Wer mit prekärer Arbeit sein Leben fristen muss, für den können Migranten also Arbeitsplatzkonkurrenten sein, um es vorsichtig zu formulieren. Für Biodeutsche ohne eigene Schaschlik-Bude und andere Wohlstandsquellen ist die Zuwanderung daher ein Danaergeschenkt der politischen und wirtschaftlichen Eliten. Wem es ökonomisch bescheiden geht, zum Beispiel dem in wohlhabenden Kreisen gern geschmähten alten, ausgegrenzten Mann der USA oder Deutschlands, der ist notgedrungen eher fremdenfeindlich und damit politisch rechts verordnet als die Belletage in unseren Ländern.

Verstärkte Altersarbeit

Wer einen guten und sicheren Job hat, den stören Armutsmigranten nicht. Es schmeichelt vielmehr seinem Ego, Migranten großherzig willkommen zu heißen. Das kostet ihn auch nichts. Den Preis zahlen primär die weniger Glücklichen auf dem Arbeits- und Wohnungsmarkt. Für Arbeitgeber kann eine so entstehende „industrielle Reservearmee“, um Karl Marx zu zitieren, zum Drücken der Lohnforderungen endemischer Arbeitskräfte sogar ein regelrechtes Gottesgeschenk sein. Vor diesem Hintergrund ist die Kritik von Sarah Wagenknecht (Die Linke) an der ungebremsten Einwanderung verständlich.

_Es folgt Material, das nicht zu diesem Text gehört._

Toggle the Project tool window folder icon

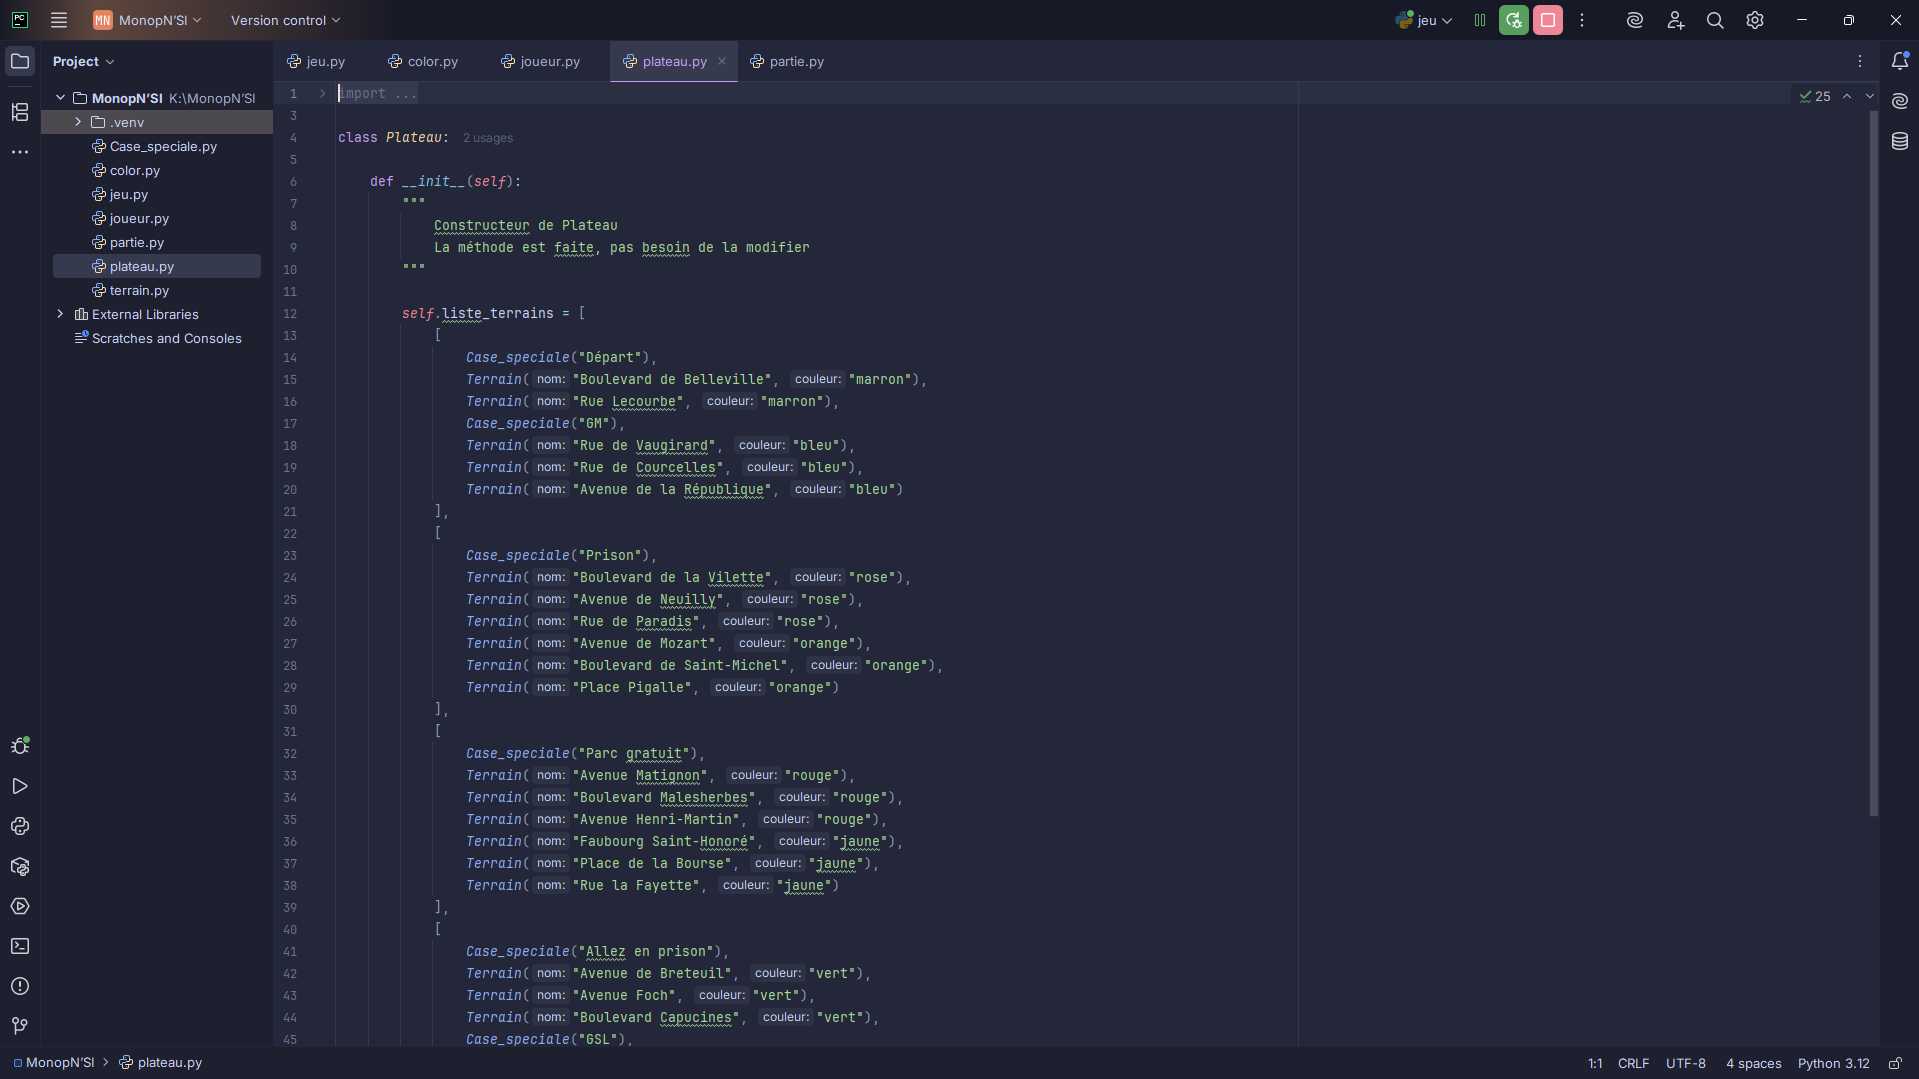click(x=20, y=61)
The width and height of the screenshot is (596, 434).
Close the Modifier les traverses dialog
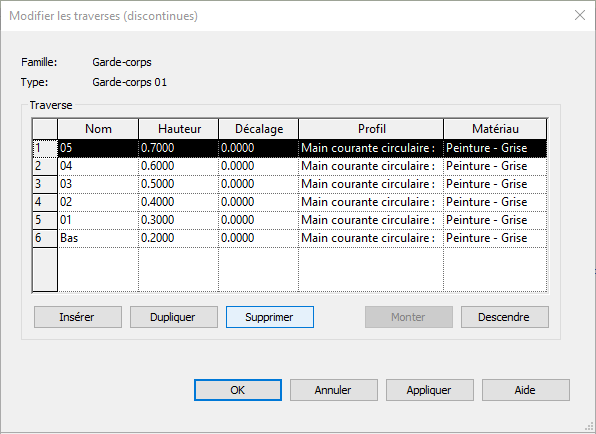click(x=580, y=15)
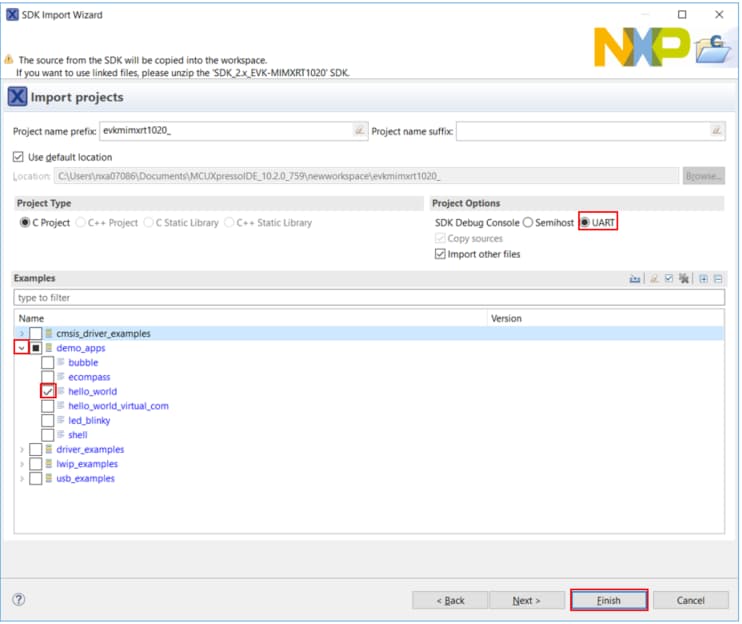
Task: Select the led_blinky example item
Action: tap(88, 420)
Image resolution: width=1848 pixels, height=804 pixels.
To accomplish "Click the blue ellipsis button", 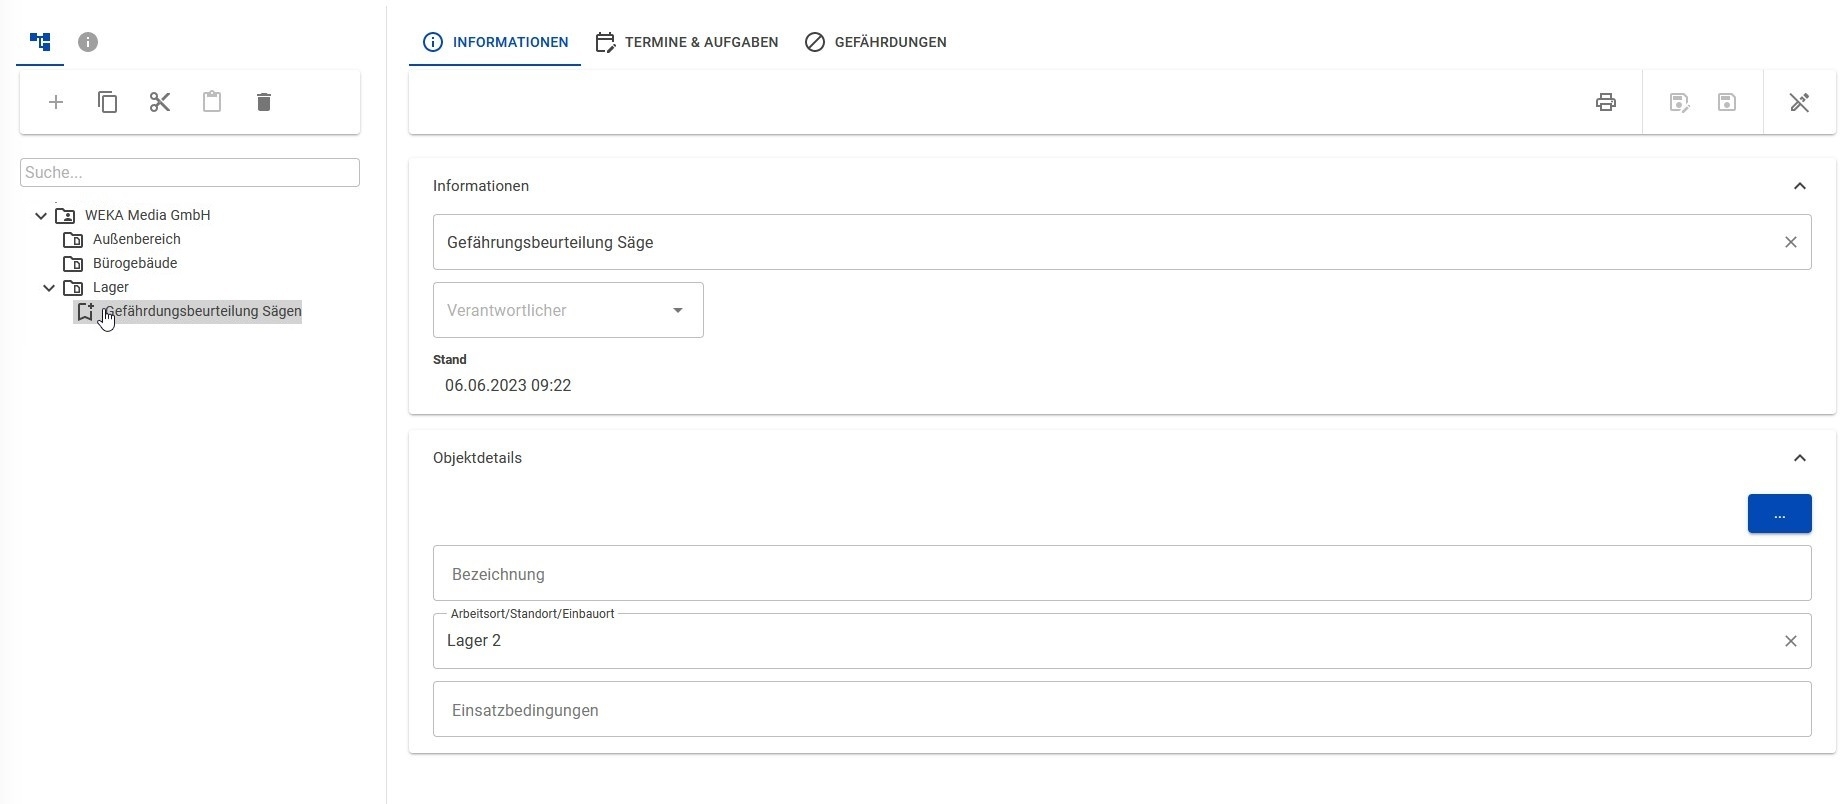I will (1779, 514).
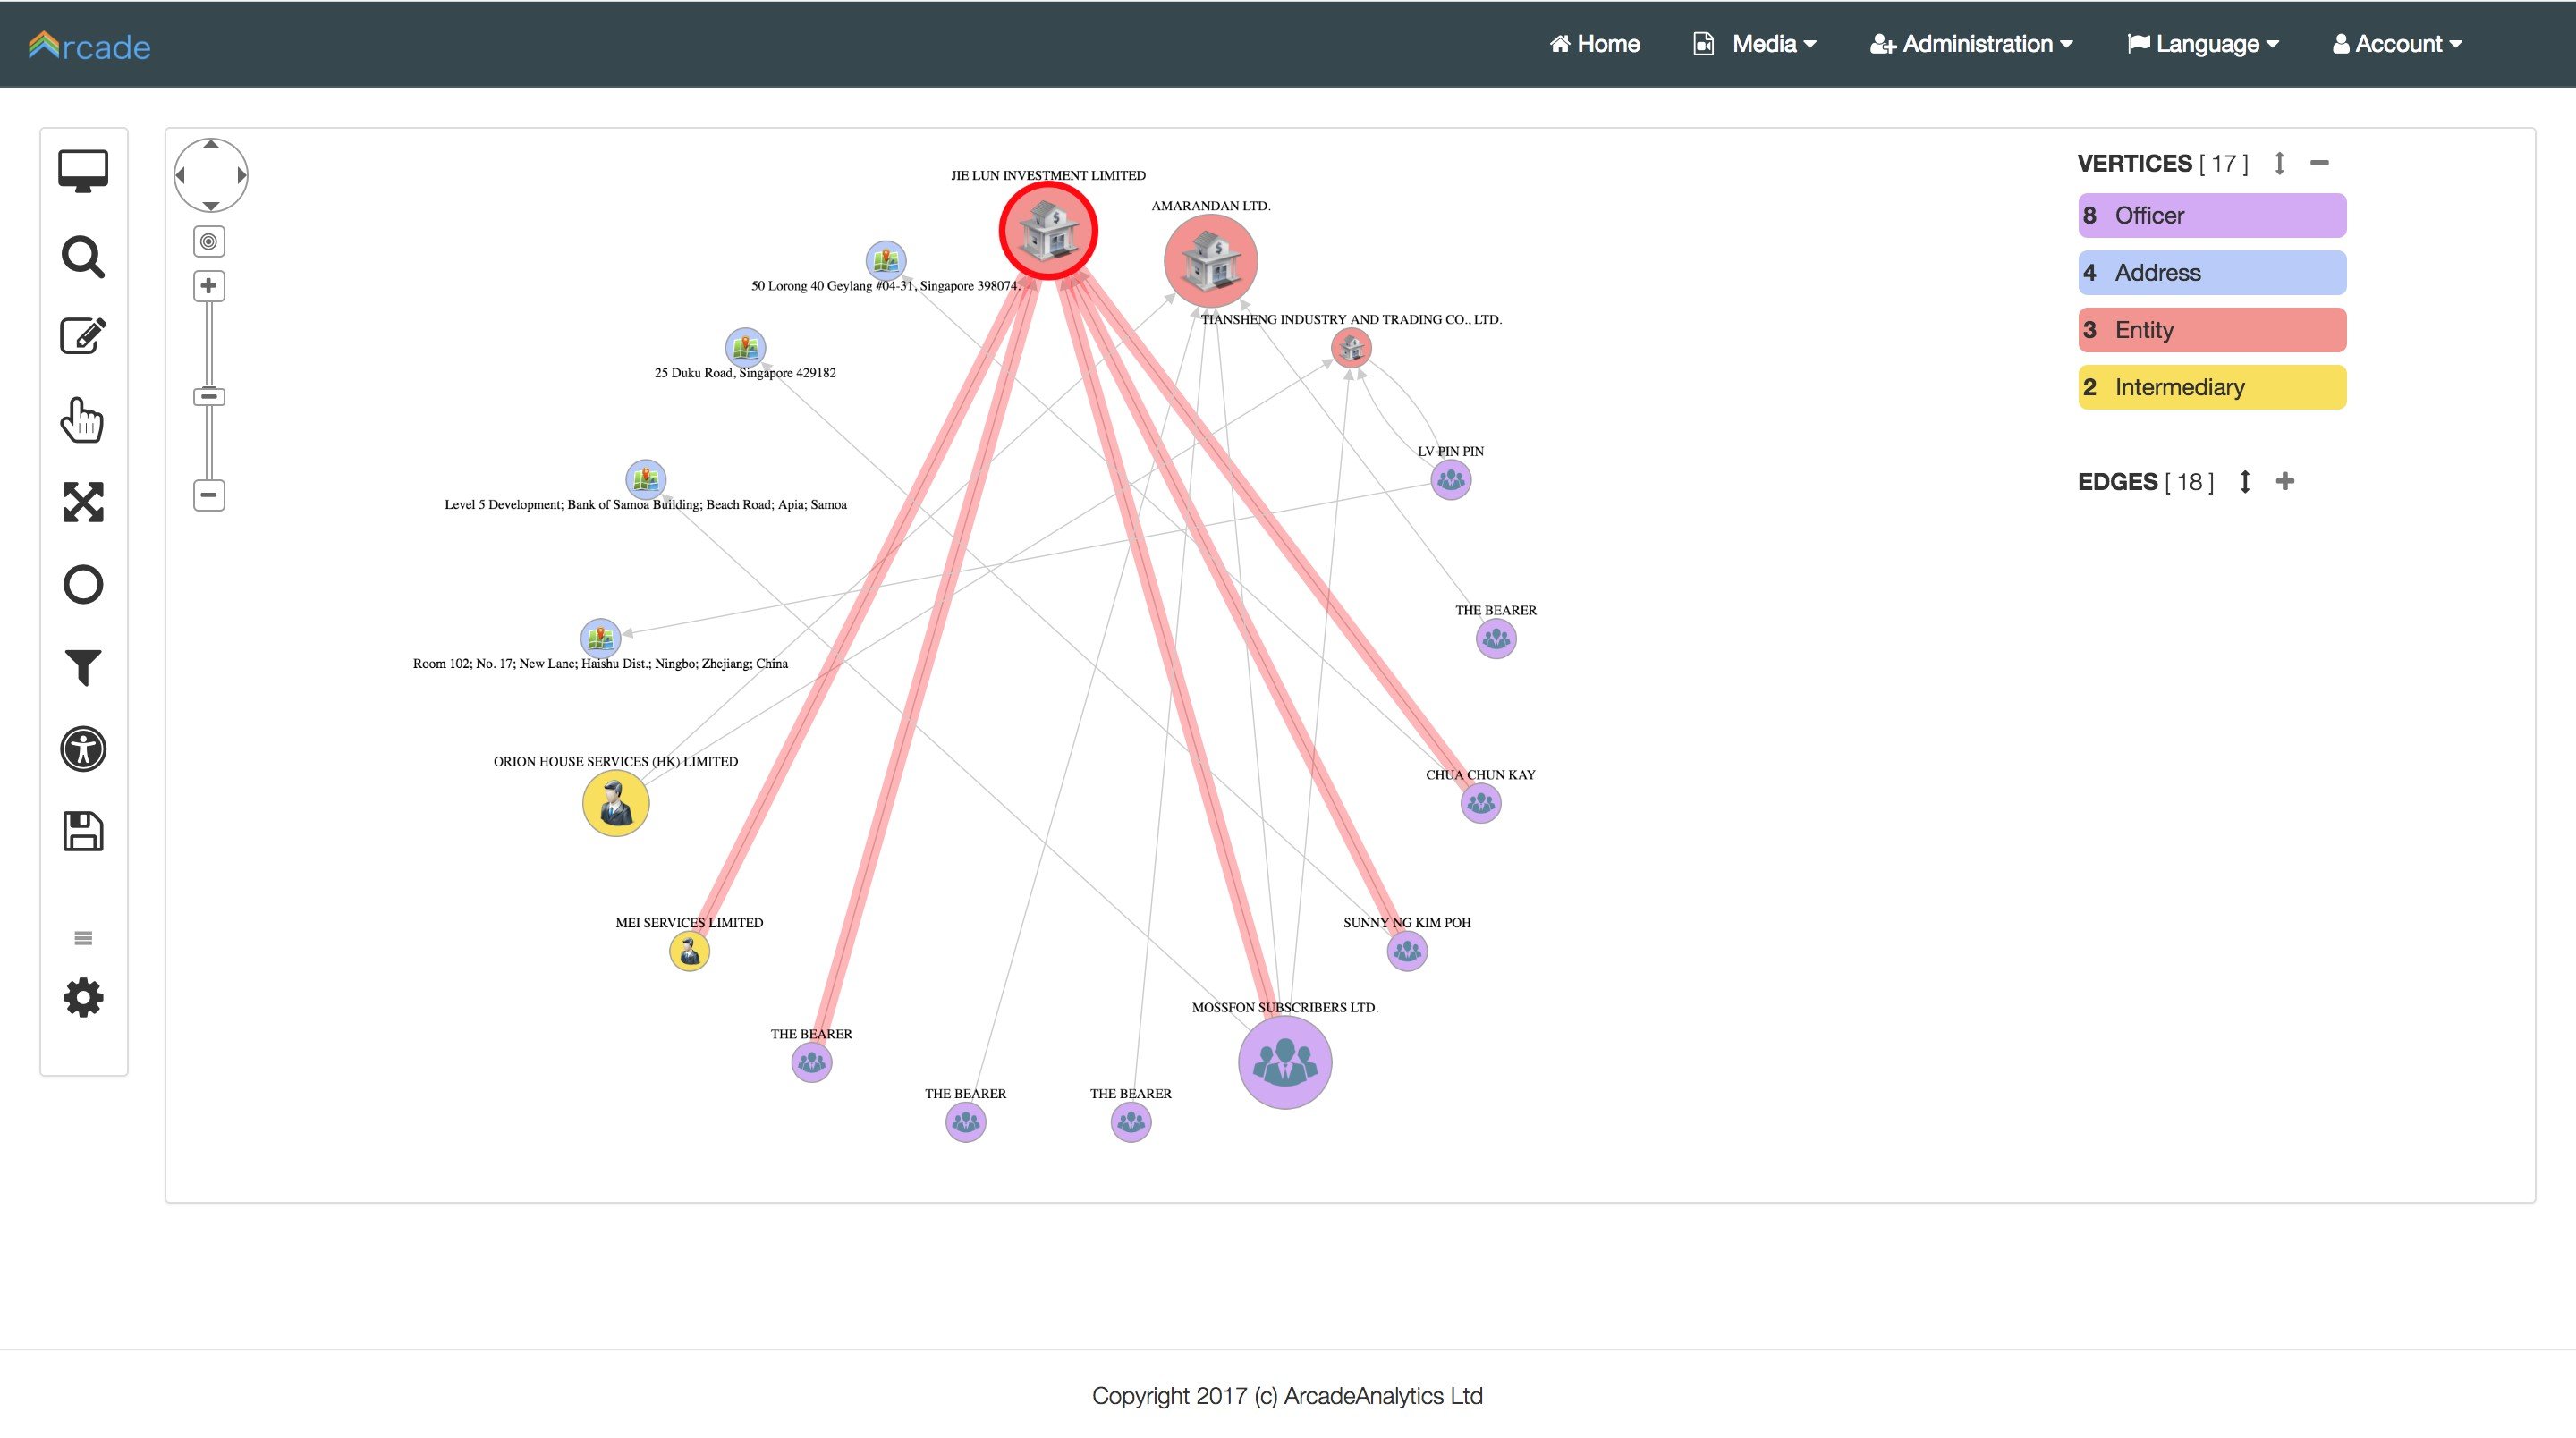This screenshot has height=1438, width=2576.
Task: Select the edit pencil tool
Action: (x=83, y=336)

Die steigende Erwerbstätigenquote gerade älterer Deutscher ist jedenfalls ein Indiz dafür, dass es trotz des viel gerühmten Wohnstands in Deutschland für so manchen Bundesbürger wirtschaftlich knapp werden kann. So arbeiteten 2016 im Alter von 60 bis 64 Jahren nach Angaben von Destatis 55,7 Prozent aller Erwerbstätigen. Zehn Jahre früher waren es erst 29,8 Prozent. Im Alter zwischen 65 und 69 Jahren waren im Jahr 2016 noch 15,4 Prozent der Erwerbstätigen in Arbeit. Im Jahr 2006 waren es lediglich 6,6 Prozent. Gewiss kann Arbeit Freude machen, doch ein solcher Boom an Arbeitsfreude erscheint doch zweifelhaft.

1 Für ganz Unkundige der rheinischen Sprache „Mir geht es gut, ich habe eine Schaschlik-Bude“ (Schaschlik=Fleisch- und Speckspieß).